▸ **Records to use**:
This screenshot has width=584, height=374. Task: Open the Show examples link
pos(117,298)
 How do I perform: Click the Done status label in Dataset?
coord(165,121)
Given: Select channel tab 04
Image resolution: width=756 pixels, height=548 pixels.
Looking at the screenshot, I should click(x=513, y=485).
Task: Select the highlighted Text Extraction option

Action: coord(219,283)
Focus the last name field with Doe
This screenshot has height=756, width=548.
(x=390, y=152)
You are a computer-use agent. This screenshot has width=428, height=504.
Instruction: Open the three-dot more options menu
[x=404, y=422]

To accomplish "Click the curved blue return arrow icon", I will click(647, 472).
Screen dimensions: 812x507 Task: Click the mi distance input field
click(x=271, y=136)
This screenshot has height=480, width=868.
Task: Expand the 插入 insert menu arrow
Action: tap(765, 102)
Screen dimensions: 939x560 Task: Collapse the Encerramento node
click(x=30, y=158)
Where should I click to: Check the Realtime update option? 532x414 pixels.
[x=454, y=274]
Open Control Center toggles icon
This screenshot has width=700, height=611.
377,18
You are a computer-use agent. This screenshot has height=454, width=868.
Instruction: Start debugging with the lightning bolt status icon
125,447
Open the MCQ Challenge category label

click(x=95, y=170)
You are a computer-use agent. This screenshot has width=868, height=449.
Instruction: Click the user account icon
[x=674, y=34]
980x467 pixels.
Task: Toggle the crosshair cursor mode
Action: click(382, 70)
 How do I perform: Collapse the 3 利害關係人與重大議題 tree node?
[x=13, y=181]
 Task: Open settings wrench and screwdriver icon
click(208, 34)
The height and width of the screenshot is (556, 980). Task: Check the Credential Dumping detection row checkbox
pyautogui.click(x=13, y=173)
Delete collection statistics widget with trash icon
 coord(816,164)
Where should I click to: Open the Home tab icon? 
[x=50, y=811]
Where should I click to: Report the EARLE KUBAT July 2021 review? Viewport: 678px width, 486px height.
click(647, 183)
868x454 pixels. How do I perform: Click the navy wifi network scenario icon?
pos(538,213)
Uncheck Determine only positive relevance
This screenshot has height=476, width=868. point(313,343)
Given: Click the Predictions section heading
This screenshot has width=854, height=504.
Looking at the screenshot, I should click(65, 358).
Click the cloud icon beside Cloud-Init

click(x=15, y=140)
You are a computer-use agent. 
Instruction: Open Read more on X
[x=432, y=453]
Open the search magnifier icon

▸ **Description of the task**: Would you restate the material word for word, leaving nothing out?

▸ **Output below**:
This screenshot has width=584, height=374. Task: Open the Show examples link
pos(117,298)
 How do I perform: Click the Done status label in Dataset?
coord(165,121)
Given: Select channel tab 04
Image resolution: width=756 pixels, height=548 pixels.
Looking at the screenshot, I should click(x=513, y=485).
Task: Select the highlighted Text Extraction option

Action: coord(219,283)
Focus the last name field with Doe
This screenshot has height=756, width=548.
(x=390, y=152)
You are a computer-use agent. This screenshot has width=428, height=504.
Instruction: Open the three-dot more options menu
[x=404, y=422]

To accomplish "Click the curved blue return arrow icon", I will click(647, 472).
Screen dimensions: 812x507 Task: Click the mi distance input field
click(x=271, y=136)
This screenshot has height=480, width=868.
Task: Expand the 插入 insert menu arrow
Action: tap(765, 102)
Screen dimensions: 939x560 Task: Collapse the Encerramento node
click(x=30, y=158)
Where should I click to: Check the Realtime update option? 532x414 pixels.
[x=454, y=274]
Open Control Center toggles icon
This screenshot has width=700, height=611.
377,18
You are a computer-use agent. This screenshot has height=454, width=868.
Instruction: Start debugging with the lightning bolt status icon
125,447
Open the MCQ Challenge category label

click(x=95, y=170)
You are a computer-use agent. This screenshot has width=868, height=449.
Instruction: Click the user account icon
[x=674, y=34]
980x467 pixels.
Task: Toggle the crosshair cursor mode
Action: click(382, 70)
 How do I perform: Collapse the 3 利害關係人與重大議題 tree node?
[x=13, y=181]
 Task: Open settings wrench and screwdriver icon
click(208, 34)
The height and width of the screenshot is (556, 980). Task: Check the Credential Dumping detection row checkbox
pyautogui.click(x=13, y=173)
Delete collection statistics widget with trash icon
 coord(816,164)
Where should I click to: Open the Home tab icon? 
[x=50, y=811]
Where should I click to: Report the EARLE KUBAT July 2021 review? Viewport: 678px width, 486px height.
click(647, 183)
868x454 pixels. How do I perform: Click the navy wifi network scenario icon?
pos(538,213)
Uncheck Determine only positive relevance
This screenshot has height=476, width=868. point(313,343)
Given: Click the Predictions section heading
This screenshot has width=854, height=504.
Looking at the screenshot, I should click(65, 358).
Click the cloud icon beside Cloud-Init

click(x=15, y=140)
You are a computer-use agent. 
Instruction: Open Read more on X
[x=432, y=453]
Open the search magnifier icon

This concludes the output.